> PROVIDED DATA
:::::

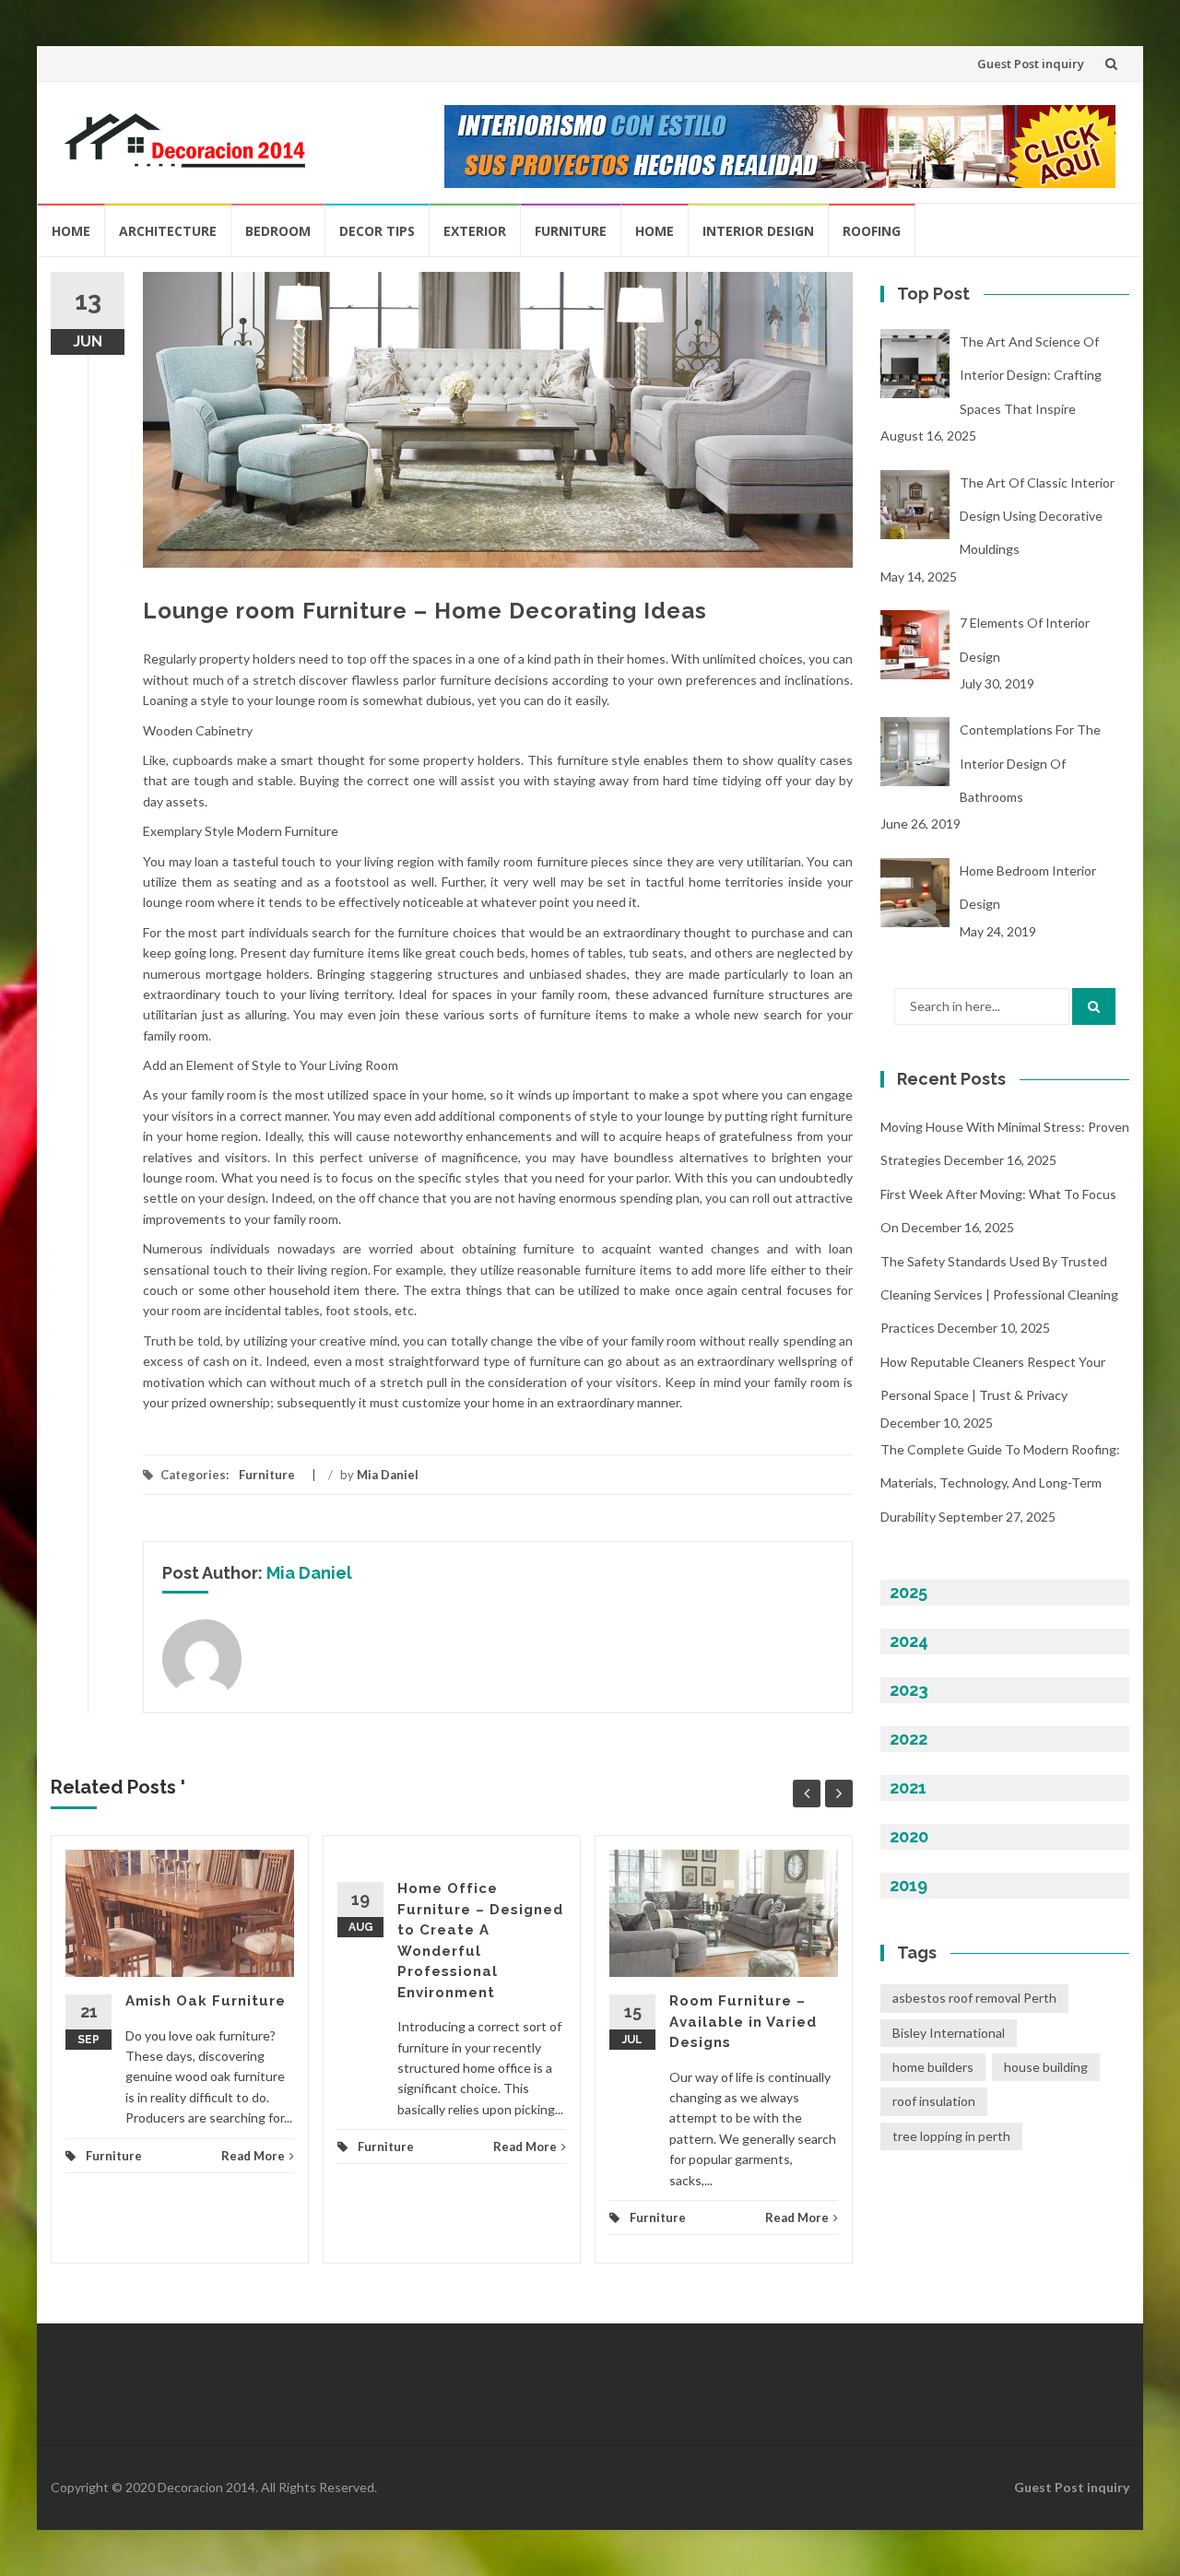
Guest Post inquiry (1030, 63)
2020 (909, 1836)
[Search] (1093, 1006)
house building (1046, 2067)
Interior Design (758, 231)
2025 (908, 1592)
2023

:::::

> WHAT NEEDS TO BE DONE
Each line above is to be copied exactly, and the pictures are to be dropped.

> ANSWER TO THIS EXERCISE
Guest Post inquiry (1030, 63)
2020 (909, 1836)
[Search] (1093, 1006)
house building (1046, 2067)
Interior Design (758, 231)
2025 (908, 1592)
2023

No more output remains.